Gene nerden nereye geldim "God bless us" (((((: Neden girdim ben bu konuya gene (((: yaban mersini için girdim ((((: İthal tariflerden yola çıkıp ithal malzemelere getirecektim konuyu sadece (((((: Yaban mersini denen şey, o gül kurusu bordo renkli kuru üzüme benzeyen şeyler değiller, tazesi mor mavi renkte olup kurusu patlıcan moru siyah arası bir renge bürünüyor. Çok ucuz bi malzeme değil ama çok tatlı ve çok lezzetli. Marketlerin kuru meyve çerez bölümlerinde bulabilirsiniz, henüz zincir markalar paketli halini satmaya başlamadı. Ben Mersin'de Avşarlar gıdanın paketlemiş olduklarını Groseri Market'te buldum.
tazesi bu
kurusu bu
Evet gelelim yeni tarifimin doğuşuna. Üzümlü keki çok severim, öyleki keki kestiğimde hamurdan çok üzüm görünür. Dün de üzümlü kek yapmaya karar verdiğimde üzümümün az kaldığını gördüğümde içine benzer ne koyabilirim diye düşündüm, kuru kayısı falan koymak istemedim sonra kilerde bu paket dikkatimi çekti, keke kullanmak için pahalı bi malzeme olarak görebilirsiniz ancak o küçücük tanelerin kattığı tadı almadan karar vermeyin derim (: keki kestiğinizde yaban mersininin üzerinden kesmişseniz, çevresine verdiği hafif maviliği görmeniz, şekerli aromasını tatmanız lazım (: kısacası bulun ve pişirin (((: Amerikalıların bunu neden bu kadar çok kullandığını daha iyi anladım, her şeyini yapıyorlar.
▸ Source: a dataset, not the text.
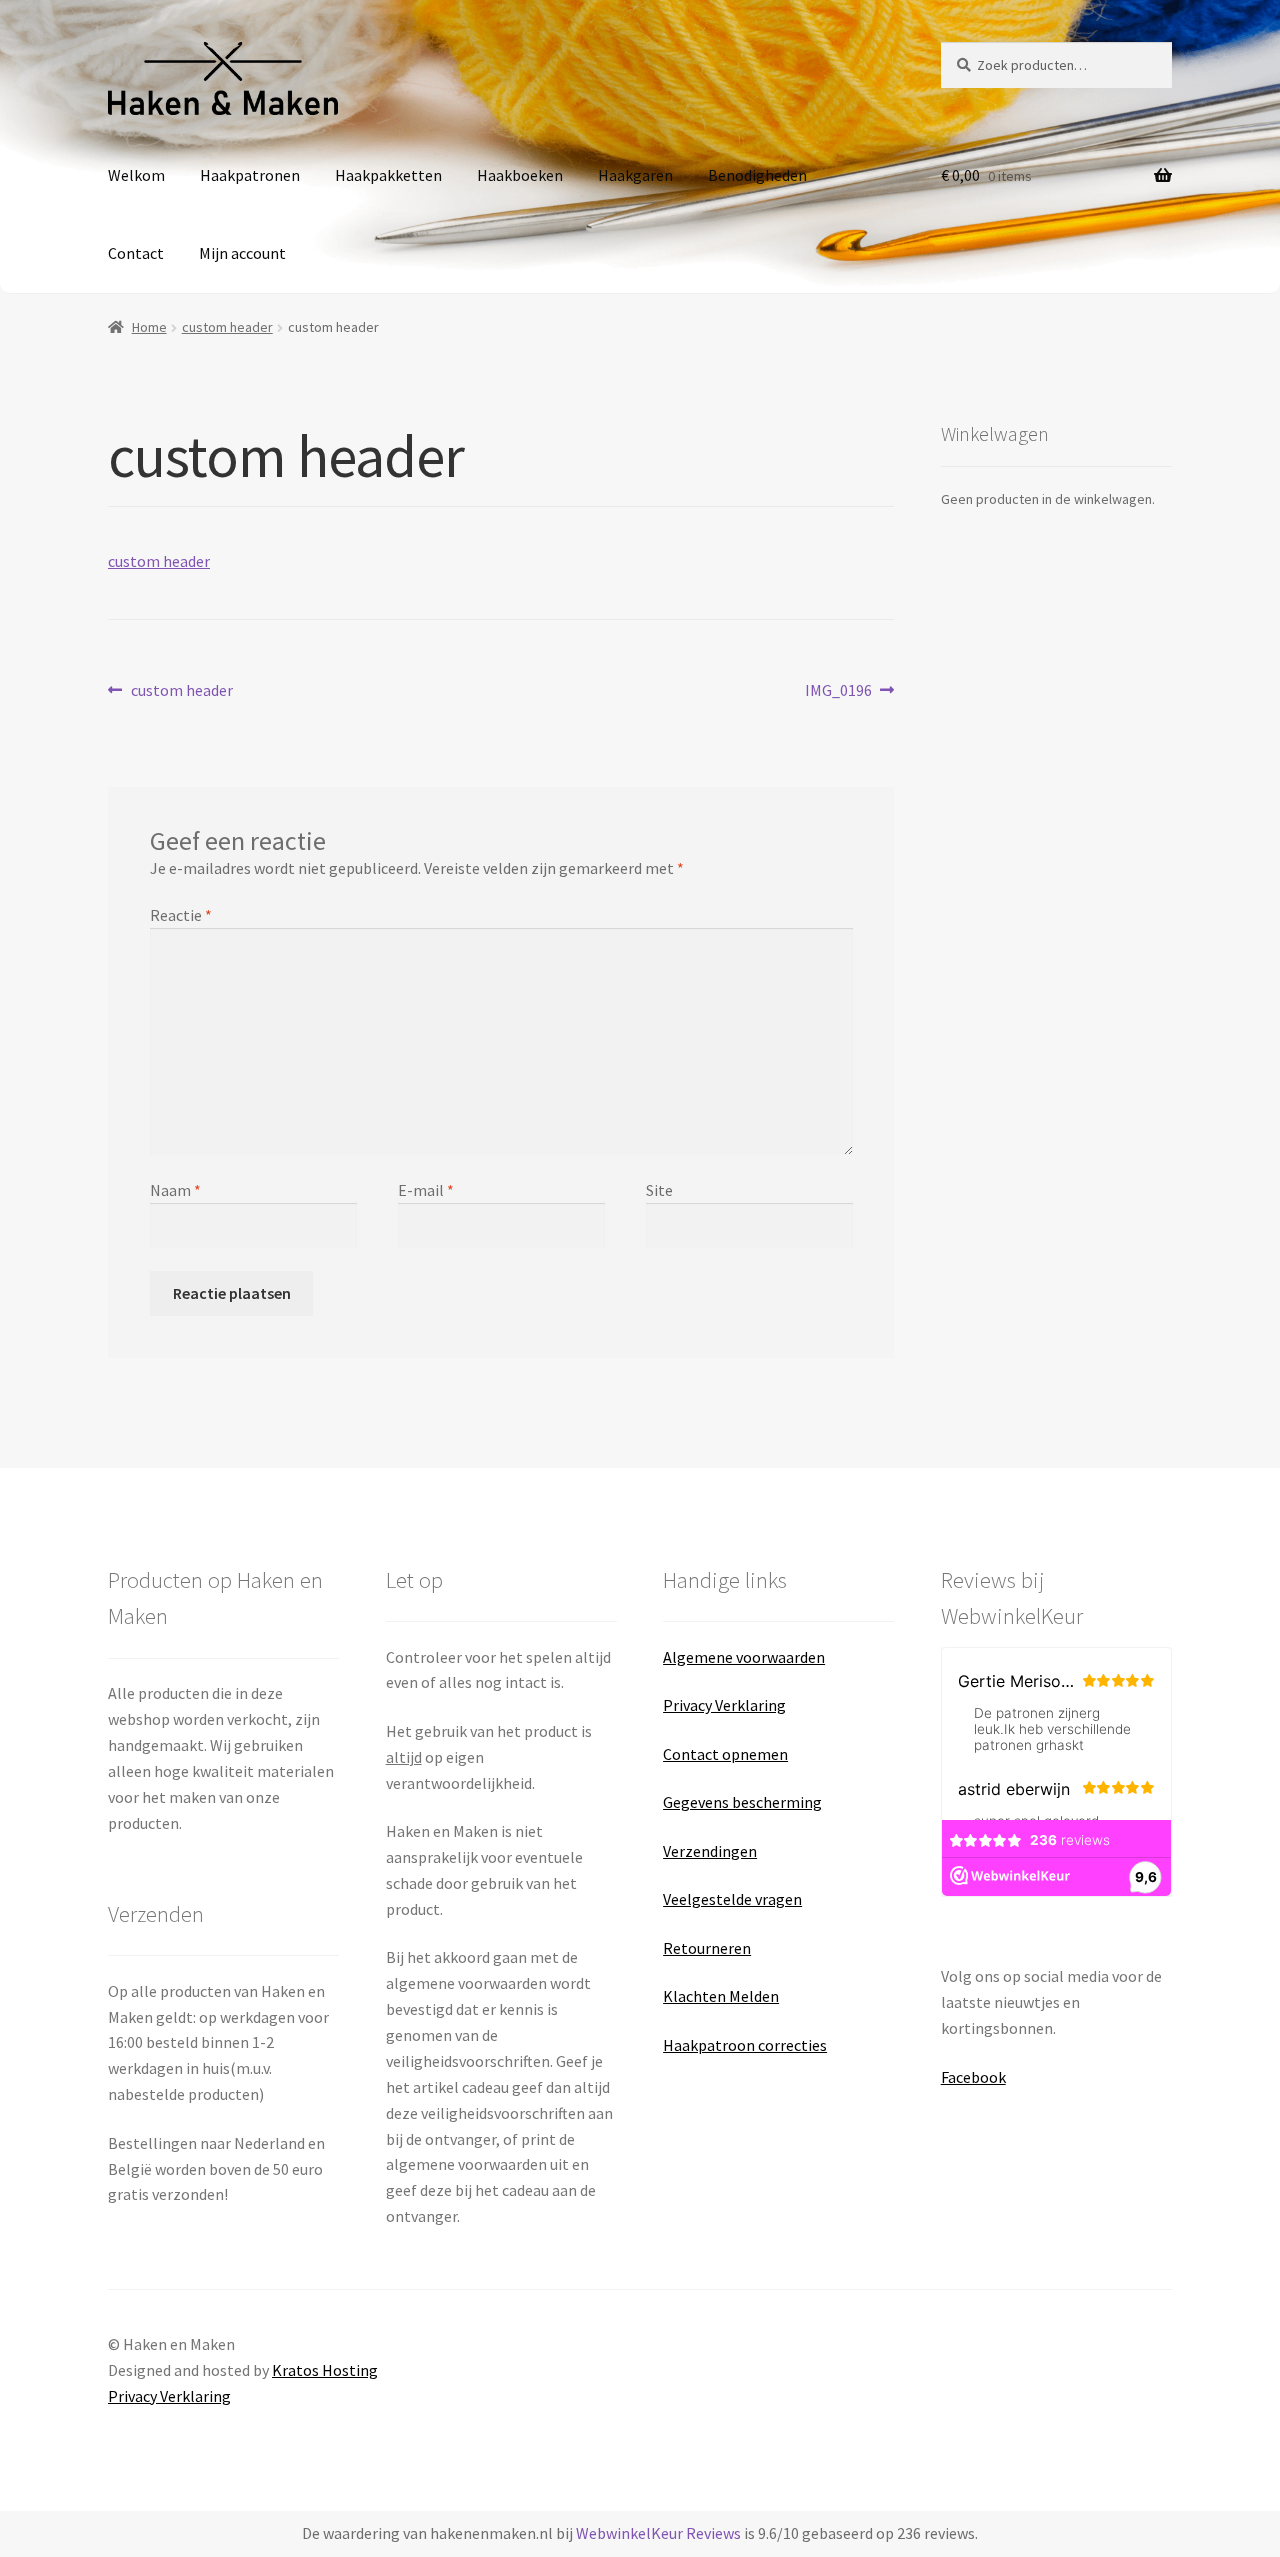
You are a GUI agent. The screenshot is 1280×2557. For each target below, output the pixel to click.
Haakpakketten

E haklılar, şimdi tazeisni bulmak kaldı (: Tarif için kullandığım kap 150 ml'lik bir kap, siz de ona göre bir kap seçin kendinize, hadi başlayalım (:
- 3 yumurta
- 1 kap toz şeker
- 1 kap yoğurt suyu
- 1 kap sıvı yağ
- 3 kap un
- 1 paket kabartma tozu
- 1 kap kuru üzüm
- 1/2 kap kuru yaban mersini
Kek kalıbınızı tamamen tereyağıyla yağlayın, daha sonra kaba bir miktar un döküp çevire çevire bütün kabın kaplanmasını sağlayın. Yapışmayan unu ister un kabınıza yeniden dökün isterseniz benim gibi lavaboya silkeleyin (müsrif miyim ne :P).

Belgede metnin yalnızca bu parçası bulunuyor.